===== Data supplied

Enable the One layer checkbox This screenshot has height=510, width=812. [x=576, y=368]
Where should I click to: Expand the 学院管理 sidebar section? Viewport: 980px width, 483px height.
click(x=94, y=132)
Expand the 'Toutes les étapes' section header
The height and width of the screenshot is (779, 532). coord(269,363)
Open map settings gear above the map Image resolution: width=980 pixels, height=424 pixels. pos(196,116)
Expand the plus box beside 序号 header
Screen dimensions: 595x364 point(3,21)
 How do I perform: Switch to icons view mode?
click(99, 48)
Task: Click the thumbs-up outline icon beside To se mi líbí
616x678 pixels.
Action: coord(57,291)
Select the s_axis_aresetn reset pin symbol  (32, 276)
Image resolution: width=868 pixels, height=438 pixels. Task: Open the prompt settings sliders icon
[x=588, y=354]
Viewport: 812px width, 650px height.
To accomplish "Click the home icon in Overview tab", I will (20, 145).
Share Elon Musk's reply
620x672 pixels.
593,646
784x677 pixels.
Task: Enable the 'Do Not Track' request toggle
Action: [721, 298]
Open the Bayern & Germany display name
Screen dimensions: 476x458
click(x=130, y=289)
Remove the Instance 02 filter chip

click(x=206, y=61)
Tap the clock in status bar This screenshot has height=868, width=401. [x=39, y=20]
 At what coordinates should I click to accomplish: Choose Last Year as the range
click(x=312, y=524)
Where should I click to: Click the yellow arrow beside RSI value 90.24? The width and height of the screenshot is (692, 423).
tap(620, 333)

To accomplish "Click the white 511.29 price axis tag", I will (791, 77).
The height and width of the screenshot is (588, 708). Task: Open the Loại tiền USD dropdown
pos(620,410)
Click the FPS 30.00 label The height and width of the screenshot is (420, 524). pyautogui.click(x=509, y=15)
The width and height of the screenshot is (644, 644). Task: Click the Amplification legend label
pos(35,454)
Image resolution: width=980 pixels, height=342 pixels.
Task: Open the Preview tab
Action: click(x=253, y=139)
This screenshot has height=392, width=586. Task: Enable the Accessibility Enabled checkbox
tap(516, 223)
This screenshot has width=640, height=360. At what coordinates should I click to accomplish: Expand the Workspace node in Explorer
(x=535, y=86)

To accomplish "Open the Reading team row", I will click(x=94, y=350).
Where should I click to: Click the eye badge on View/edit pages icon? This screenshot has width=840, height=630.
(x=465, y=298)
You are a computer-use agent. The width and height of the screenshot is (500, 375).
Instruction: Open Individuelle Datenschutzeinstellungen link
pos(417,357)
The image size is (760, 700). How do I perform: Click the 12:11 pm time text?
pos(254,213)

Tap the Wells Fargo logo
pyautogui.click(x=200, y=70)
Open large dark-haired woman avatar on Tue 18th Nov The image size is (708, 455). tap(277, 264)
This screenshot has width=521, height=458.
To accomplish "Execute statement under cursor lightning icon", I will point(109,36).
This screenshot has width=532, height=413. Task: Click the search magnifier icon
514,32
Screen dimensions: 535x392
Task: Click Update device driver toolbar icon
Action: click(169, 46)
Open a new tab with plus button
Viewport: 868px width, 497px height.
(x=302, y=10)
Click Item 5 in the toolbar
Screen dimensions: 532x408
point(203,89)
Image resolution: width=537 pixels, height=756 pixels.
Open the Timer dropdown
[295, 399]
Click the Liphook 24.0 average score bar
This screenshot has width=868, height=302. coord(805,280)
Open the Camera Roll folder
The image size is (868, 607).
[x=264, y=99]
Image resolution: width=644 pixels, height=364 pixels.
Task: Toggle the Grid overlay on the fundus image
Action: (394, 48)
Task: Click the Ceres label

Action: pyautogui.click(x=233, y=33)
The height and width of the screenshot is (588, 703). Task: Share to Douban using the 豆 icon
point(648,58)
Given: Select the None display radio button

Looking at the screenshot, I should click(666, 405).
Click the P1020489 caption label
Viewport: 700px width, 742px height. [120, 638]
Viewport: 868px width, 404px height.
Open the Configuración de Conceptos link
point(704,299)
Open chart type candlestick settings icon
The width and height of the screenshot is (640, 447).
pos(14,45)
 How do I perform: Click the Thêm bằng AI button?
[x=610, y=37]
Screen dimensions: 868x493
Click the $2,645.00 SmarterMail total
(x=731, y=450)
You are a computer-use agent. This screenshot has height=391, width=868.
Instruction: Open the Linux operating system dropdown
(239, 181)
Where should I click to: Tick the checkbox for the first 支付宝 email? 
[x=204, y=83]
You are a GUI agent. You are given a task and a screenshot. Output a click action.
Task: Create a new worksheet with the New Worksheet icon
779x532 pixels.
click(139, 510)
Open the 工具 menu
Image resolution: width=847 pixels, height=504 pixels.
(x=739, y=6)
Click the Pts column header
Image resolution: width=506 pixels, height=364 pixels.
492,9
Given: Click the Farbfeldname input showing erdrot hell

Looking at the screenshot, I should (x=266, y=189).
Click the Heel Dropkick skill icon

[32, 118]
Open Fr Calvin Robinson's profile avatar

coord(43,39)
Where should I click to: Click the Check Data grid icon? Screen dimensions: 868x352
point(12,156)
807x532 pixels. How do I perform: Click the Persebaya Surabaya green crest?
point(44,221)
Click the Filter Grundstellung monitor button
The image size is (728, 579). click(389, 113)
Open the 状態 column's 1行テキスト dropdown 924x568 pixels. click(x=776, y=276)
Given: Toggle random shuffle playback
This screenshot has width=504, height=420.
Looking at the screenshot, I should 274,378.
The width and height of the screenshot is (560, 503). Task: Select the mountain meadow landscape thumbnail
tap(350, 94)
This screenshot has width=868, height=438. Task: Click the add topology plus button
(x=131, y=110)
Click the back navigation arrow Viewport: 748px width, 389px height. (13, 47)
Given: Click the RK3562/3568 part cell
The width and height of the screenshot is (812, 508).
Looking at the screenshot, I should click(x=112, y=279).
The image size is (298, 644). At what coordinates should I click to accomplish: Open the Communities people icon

==========

From the entries above, work out the number of lines containing the string "agent" and give that number by itself.

**Expected answer**
3